© William Ropp.
Krisal Galerie 25 rue du Pont-Neuf 1227 Carouge-Genève Suisse
Vanishing point
En adoptant la couleur, après trois décennies de travail en noir et blanc, William Ropp prenait le risque de se perdre. De s'égarer dans un univers trop cru, trop réel pour ses visions oniriques. D'échouer ce faisant à nous y entraîner à sa suite.
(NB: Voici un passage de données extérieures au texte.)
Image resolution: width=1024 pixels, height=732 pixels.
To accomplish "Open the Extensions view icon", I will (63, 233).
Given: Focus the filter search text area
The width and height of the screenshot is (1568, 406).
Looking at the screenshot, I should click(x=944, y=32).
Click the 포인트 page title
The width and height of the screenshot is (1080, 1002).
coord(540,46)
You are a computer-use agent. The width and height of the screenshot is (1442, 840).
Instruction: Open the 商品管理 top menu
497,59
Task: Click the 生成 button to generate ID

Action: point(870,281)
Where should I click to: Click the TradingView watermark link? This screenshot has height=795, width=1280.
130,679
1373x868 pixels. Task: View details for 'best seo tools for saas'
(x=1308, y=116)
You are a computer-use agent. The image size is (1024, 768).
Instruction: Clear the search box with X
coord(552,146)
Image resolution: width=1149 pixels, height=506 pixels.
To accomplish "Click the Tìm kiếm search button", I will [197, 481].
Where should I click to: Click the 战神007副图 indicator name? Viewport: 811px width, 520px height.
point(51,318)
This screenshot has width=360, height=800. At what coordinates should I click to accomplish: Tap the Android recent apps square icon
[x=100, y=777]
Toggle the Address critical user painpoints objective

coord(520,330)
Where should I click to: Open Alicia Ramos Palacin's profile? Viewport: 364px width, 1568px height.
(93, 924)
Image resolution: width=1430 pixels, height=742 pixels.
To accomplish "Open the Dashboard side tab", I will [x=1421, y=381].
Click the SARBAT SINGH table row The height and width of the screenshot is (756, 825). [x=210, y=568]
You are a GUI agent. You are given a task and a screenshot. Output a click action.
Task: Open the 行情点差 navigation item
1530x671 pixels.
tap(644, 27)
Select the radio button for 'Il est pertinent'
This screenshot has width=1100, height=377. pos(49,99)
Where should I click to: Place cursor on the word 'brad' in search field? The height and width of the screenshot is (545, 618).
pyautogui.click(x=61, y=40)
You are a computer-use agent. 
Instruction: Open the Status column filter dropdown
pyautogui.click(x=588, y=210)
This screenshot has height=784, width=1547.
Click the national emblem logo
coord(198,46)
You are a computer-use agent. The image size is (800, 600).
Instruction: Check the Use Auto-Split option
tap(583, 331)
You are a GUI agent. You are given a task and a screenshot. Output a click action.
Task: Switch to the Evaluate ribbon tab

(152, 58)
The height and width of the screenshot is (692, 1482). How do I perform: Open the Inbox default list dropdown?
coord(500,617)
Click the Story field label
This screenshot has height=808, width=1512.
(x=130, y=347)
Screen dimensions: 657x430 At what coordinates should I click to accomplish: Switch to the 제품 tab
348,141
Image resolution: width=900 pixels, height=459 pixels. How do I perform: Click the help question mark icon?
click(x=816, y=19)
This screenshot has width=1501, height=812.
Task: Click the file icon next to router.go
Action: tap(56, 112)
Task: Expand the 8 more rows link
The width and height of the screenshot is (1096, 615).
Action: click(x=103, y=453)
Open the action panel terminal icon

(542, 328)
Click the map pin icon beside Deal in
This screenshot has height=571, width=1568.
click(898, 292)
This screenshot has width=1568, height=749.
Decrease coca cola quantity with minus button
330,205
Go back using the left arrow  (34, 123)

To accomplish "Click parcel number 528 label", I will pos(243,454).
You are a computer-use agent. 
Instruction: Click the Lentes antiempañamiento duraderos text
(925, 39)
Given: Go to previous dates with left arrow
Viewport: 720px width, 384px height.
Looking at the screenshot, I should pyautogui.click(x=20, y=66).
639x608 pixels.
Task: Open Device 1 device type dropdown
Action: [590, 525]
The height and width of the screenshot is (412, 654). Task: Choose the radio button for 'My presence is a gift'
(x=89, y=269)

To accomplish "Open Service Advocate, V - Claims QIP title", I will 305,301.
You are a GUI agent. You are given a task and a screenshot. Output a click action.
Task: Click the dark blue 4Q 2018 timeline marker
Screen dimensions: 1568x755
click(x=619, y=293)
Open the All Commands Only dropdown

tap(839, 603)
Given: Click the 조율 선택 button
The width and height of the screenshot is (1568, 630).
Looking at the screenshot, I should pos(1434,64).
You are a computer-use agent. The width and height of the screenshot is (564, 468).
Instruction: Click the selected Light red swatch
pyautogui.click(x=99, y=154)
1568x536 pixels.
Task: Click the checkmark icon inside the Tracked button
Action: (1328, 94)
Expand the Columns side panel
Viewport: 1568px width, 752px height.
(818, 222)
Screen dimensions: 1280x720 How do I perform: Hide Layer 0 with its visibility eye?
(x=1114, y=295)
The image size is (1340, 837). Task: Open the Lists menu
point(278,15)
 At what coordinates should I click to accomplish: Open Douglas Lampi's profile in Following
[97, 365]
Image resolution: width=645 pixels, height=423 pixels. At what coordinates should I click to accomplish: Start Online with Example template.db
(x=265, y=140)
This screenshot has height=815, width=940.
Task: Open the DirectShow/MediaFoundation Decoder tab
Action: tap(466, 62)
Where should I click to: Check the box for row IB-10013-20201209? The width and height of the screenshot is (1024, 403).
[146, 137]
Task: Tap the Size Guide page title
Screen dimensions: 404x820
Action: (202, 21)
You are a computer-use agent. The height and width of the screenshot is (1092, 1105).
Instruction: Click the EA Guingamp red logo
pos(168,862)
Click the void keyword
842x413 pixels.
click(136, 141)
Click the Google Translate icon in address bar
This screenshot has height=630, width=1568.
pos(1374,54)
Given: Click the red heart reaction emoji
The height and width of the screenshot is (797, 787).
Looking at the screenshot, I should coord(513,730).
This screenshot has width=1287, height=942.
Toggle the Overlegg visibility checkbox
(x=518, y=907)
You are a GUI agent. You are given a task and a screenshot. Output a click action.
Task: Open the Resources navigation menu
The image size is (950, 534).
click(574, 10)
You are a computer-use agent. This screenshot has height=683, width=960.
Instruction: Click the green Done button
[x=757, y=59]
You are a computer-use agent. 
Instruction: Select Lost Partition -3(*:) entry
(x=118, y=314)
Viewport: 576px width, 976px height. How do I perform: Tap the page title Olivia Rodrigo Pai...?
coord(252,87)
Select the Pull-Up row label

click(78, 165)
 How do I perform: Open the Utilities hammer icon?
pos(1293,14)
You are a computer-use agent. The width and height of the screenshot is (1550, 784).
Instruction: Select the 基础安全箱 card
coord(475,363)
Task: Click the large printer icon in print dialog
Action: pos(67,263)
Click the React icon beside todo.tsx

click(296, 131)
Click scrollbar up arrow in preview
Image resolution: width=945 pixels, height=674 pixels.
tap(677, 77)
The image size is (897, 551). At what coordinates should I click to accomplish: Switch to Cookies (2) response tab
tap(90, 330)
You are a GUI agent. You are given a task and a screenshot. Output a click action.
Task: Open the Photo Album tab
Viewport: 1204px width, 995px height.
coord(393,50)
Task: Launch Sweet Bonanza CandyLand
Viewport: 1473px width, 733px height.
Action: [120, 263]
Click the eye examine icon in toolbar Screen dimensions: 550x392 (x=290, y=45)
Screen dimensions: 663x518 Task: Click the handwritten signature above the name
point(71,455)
Le noir et blanc allaient si bien à ses créatures ambigues, entre aube et crépuscule. Ils disaient leur absence au monde naturel, leur singulière universalité, leur éternité désincarnée. Ils posaient un voile sur leur outrange, parfois, sublimaient leur théâtralité. Ils servaient leur mystère et leur inquiétante étrangeté.
On aurait pu craindre que la couleur ne jetât une lumière trop vive sur des secrets si bien scellés, si chichement révélés. Que la porte entrebaillée sur des abîmes ne débouchât sur une scène aveuglante.
On aurait eu tort.
© William Ropp.
Nuls réalisme ni trivialité dans ce nouveau recueil.
Les photographies de visages qu'on y contemple ne sont pas des portraits.
Certes, ils sont saisis le plus souvent en plan serré ou en gros plan, statiques, parfois même frontaux, sur fond neutre et monochrome (lierre, pelouse ou pan de mur), selon une scénographie minimale qui pourrait - seulement de ce point de vue - évoquer le photomaton, forme la plus réaliste, la plus informative du portrait.
Certes, c'est encore bien davantage la peinture, et toute l'histoire du portrait pictural qu'évoquent ces effigies précises et lumineuses aux demi-teintes veloutées serties dans des étoffes sombres. Toute l'histoire du portrait peint, parce que s'y croisent et parfois s'y épousent en une heureuse synthèse les codes de plusieurs époques et les manières e maints peintres illustres. Certaines figures ont la beauté calme, la vertueuse simplicité néoclassiques d'Ingres, certaines la délicatesse virginale de la Vénus de Botticelli, d'autres l'innocence, la pureté énigmatiques de la Jeune fille à la perle de Vermeer, d'autres encore la noblesse et la douceur du de Vinci de La Joconde ou de la Dame à l'Hermine ...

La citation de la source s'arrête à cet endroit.